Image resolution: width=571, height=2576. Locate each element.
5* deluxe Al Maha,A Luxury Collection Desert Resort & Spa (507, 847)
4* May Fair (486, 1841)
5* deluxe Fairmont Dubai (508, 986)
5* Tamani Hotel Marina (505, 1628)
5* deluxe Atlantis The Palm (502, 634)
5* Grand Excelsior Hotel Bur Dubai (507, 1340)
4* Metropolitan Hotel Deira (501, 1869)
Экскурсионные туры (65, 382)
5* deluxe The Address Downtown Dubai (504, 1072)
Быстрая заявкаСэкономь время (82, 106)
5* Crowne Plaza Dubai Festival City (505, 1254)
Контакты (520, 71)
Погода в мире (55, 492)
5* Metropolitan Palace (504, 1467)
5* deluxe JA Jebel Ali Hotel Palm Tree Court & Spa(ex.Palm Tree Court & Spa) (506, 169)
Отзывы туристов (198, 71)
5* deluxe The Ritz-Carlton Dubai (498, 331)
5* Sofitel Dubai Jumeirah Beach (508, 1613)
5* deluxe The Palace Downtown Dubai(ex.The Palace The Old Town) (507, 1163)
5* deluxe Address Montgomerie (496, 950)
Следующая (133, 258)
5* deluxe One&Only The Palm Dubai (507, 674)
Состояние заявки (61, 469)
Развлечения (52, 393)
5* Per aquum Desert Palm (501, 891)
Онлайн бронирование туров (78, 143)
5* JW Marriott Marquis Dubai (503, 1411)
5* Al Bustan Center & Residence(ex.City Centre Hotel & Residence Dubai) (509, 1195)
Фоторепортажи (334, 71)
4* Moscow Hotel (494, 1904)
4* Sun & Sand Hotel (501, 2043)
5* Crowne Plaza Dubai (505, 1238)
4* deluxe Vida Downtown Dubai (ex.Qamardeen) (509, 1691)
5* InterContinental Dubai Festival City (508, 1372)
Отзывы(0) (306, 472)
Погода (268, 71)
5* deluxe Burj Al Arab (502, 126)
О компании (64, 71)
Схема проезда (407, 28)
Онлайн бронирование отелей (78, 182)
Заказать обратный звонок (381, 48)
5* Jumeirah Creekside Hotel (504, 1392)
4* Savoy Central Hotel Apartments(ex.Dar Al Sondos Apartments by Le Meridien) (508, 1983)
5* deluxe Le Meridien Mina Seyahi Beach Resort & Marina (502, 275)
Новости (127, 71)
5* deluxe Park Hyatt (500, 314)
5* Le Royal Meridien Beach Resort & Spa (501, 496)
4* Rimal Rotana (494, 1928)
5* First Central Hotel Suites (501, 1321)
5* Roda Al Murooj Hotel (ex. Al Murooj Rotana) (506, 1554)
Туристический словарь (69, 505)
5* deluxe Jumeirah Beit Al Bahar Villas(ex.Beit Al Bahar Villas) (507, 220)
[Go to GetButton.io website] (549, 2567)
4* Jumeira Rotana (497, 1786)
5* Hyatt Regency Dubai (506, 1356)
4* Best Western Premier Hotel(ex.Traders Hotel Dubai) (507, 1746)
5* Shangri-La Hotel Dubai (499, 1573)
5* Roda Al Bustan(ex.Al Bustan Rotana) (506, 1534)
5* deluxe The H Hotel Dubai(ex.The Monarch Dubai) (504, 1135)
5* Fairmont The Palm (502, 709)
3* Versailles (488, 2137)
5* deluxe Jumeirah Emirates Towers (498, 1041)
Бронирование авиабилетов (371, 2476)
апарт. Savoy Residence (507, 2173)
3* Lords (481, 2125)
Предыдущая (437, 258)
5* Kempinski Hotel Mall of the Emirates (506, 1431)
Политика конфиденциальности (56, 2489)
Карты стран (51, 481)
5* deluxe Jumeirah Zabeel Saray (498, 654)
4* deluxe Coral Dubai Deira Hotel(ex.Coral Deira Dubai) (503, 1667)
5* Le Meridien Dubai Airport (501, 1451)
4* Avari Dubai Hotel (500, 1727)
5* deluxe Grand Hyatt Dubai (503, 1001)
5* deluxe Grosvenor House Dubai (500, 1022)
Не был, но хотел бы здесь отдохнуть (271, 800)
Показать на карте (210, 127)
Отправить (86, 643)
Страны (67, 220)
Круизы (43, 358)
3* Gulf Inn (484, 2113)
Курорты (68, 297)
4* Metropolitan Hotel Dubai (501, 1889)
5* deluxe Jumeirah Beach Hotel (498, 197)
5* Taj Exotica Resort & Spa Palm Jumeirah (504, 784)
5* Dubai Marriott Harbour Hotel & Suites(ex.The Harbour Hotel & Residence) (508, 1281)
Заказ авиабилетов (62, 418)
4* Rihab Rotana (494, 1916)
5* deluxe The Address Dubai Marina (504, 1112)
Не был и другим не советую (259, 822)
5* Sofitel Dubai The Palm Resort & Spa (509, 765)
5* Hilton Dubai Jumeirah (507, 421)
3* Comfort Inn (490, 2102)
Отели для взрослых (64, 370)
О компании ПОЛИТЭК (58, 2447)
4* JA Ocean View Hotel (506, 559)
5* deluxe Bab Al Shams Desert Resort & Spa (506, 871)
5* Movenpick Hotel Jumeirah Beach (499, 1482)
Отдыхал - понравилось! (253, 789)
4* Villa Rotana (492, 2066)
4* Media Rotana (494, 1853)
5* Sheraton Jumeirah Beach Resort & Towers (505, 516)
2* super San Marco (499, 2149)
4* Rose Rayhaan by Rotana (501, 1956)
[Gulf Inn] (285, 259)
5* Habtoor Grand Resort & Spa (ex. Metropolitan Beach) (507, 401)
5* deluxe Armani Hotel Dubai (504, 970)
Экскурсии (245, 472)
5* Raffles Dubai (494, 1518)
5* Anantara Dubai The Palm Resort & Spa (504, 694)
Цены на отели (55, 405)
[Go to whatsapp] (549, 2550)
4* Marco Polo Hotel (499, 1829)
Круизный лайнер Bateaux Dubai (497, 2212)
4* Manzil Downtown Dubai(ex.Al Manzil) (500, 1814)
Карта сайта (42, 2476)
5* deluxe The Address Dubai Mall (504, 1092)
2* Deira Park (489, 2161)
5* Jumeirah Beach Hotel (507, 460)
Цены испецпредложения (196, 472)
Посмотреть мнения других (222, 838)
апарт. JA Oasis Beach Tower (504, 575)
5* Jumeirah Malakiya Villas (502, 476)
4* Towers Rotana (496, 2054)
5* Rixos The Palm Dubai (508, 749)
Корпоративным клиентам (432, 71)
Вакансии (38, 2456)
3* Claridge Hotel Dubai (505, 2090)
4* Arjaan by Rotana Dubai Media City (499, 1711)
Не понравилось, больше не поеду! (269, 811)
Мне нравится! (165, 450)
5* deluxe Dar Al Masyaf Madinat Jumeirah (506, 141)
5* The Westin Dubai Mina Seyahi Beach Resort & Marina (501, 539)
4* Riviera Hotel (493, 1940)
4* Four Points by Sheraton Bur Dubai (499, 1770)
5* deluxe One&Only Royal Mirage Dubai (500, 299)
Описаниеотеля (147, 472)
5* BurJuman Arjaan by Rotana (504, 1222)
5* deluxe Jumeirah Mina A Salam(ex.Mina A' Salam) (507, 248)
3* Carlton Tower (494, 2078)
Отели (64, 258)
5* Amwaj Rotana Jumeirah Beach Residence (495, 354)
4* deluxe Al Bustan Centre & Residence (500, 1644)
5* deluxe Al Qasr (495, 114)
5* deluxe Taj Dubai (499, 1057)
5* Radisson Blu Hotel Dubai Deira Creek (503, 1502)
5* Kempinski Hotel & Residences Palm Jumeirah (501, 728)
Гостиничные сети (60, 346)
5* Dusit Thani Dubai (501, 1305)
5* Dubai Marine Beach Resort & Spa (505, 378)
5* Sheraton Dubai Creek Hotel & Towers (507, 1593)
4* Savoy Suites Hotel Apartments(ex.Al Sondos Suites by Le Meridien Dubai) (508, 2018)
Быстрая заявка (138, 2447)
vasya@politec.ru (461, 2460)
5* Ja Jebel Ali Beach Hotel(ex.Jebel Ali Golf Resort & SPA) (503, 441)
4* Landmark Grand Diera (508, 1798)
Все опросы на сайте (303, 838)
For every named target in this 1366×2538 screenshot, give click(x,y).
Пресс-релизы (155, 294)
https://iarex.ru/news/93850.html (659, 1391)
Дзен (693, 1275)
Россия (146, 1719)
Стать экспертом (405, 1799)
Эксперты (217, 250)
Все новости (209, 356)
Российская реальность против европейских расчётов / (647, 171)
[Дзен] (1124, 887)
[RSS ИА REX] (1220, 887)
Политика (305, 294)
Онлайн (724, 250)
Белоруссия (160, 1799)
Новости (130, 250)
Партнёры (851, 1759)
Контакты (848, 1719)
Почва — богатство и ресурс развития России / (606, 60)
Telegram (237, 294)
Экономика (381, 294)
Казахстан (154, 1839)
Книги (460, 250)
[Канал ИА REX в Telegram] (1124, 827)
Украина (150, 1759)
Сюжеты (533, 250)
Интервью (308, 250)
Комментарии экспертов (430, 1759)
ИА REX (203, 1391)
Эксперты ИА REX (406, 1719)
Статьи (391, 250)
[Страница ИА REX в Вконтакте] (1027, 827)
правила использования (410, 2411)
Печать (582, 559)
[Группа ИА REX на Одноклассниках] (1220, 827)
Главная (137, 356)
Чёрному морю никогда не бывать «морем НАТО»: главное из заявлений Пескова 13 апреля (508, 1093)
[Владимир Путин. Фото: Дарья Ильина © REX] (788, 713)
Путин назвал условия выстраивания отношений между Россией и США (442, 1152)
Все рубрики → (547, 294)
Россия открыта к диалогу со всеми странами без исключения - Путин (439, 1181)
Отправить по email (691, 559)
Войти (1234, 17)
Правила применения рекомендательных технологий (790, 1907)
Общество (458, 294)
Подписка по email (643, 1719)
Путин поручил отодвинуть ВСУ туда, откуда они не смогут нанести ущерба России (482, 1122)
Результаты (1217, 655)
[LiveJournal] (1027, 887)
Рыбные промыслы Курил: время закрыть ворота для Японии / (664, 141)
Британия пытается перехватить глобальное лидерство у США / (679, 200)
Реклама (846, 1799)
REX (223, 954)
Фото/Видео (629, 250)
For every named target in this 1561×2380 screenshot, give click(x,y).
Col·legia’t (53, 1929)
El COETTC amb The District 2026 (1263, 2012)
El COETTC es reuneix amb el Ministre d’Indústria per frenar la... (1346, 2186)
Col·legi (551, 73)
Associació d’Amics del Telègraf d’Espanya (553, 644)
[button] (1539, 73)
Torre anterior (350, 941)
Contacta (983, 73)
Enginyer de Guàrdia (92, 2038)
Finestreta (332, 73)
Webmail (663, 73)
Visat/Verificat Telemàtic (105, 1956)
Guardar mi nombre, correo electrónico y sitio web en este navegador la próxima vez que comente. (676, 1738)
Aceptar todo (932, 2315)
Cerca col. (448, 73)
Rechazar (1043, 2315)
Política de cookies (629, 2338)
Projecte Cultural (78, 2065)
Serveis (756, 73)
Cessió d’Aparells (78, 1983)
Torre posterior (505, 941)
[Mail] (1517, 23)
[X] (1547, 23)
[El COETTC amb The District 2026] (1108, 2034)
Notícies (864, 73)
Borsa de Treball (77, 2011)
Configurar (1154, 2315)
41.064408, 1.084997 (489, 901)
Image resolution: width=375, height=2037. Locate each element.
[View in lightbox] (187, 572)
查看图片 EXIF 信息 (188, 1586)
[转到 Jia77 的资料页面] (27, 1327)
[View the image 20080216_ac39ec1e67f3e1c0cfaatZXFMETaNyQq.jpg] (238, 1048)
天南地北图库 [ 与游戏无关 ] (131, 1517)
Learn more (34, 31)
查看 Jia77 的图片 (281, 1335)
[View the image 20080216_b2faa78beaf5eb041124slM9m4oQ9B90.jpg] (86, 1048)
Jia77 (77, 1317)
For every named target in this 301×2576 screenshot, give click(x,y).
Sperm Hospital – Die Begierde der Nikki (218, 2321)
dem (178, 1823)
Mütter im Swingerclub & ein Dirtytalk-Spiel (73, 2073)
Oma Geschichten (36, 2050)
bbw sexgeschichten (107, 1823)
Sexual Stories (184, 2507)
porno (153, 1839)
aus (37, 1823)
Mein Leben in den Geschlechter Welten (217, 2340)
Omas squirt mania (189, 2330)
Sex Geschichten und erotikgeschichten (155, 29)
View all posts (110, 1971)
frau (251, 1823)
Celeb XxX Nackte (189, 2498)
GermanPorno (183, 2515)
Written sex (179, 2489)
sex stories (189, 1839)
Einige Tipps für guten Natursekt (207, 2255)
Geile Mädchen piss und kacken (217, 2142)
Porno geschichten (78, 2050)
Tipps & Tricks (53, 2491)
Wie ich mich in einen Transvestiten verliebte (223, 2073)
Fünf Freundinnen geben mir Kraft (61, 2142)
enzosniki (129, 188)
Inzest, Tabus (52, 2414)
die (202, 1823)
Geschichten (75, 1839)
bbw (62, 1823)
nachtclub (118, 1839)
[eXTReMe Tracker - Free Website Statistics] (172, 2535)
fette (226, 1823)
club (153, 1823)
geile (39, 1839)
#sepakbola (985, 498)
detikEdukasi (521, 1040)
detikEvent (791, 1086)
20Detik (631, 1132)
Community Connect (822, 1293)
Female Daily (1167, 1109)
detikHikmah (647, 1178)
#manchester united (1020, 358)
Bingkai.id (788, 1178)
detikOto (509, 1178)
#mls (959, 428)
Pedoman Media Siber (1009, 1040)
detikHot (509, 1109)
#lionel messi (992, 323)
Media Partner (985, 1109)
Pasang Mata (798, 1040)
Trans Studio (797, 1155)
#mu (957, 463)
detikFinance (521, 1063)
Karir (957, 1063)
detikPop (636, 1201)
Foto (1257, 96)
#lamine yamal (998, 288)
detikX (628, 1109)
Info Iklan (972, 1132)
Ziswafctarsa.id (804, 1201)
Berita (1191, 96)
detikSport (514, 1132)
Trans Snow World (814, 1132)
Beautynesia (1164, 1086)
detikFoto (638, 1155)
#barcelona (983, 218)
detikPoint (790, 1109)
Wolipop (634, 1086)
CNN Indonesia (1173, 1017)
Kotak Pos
****
• **Task to carry out**: Above are the entries. Copy exactly the part that opens with the line containing "[Дзен] (1124, 887)" and closes with the line containing "Finestreta (332, 73)", and no more.

• **Task result**:
[Дзен] (1124, 887)
[RSS ИА REX] (1220, 887)
Политика (305, 294)
Онлайн (724, 250)
Белоруссия (160, 1799)
Новости (130, 250)
Партнёры (851, 1759)
Контакты (848, 1719)
Почва — богатство и ресурс развития России / (606, 60)
Telegram (237, 294)
Экономика (381, 294)
Казахстан (154, 1839)
Книги (460, 250)
[Канал ИА REX в Telegram] (1124, 827)
Украина (150, 1759)
Сюжеты (533, 250)
Интервью (308, 250)
Комментарии экспертов (430, 1759)
ИА REX (203, 1391)
Эксперты ИА REX (406, 1719)
Статьи (391, 250)
[Страница ИА REX в Вконтакте] (1027, 827)
правила использования (410, 2411)
Печать (582, 559)
[Группа ИА REX на Одноклассниках] (1220, 827)
Главная (137, 356)
Чёрному морю никогда не бывать «морем НАТО»: главное из заявлений Пескова 13 апреля (508, 1093)
[Владимир Путин. Фото: Дарья Ильина © REX] (788, 713)
Путин назвал условия выстраивания отношений между Россией и США (442, 1152)
Все рубрики → (547, 294)
Россия открыта к диалогу со всеми странами без исключения - Путин (439, 1181)
Отправить по email (691, 559)
Войти (1234, 17)
Правила применения рекомендательных технологий (790, 1907)
Общество (458, 294)
Подписка по email (643, 1719)
Путин поручил отодвинуть ВСУ туда, откуда они не смогут нанести ущерба России (482, 1122)
Результаты (1217, 655)
[LiveJournal] (1027, 887)
Рыбные промыслы Курил: время закрыть ворота для Японии / (664, 141)
Британия пытается перехватить глобальное лидерство у США / (679, 200)
Реклама (846, 1799)
REX (223, 954)
Фото/Видео (629, 250)
For every named target in this 1561×2380 screenshot, give click(x,y).
Col·legia’t (53, 1929)
El COETTC amb The District 2026 (1263, 2012)
El COETTC es reuneix amb el Ministre d’Indústria per frenar la... (1346, 2186)
Col·legi (551, 73)
Associació d’Amics del Telègraf d’Espanya (553, 644)
[button] (1539, 73)
Torre anterior (350, 941)
Contacta (983, 73)
Enginyer de Guàrdia (92, 2038)
Finestreta (332, 73)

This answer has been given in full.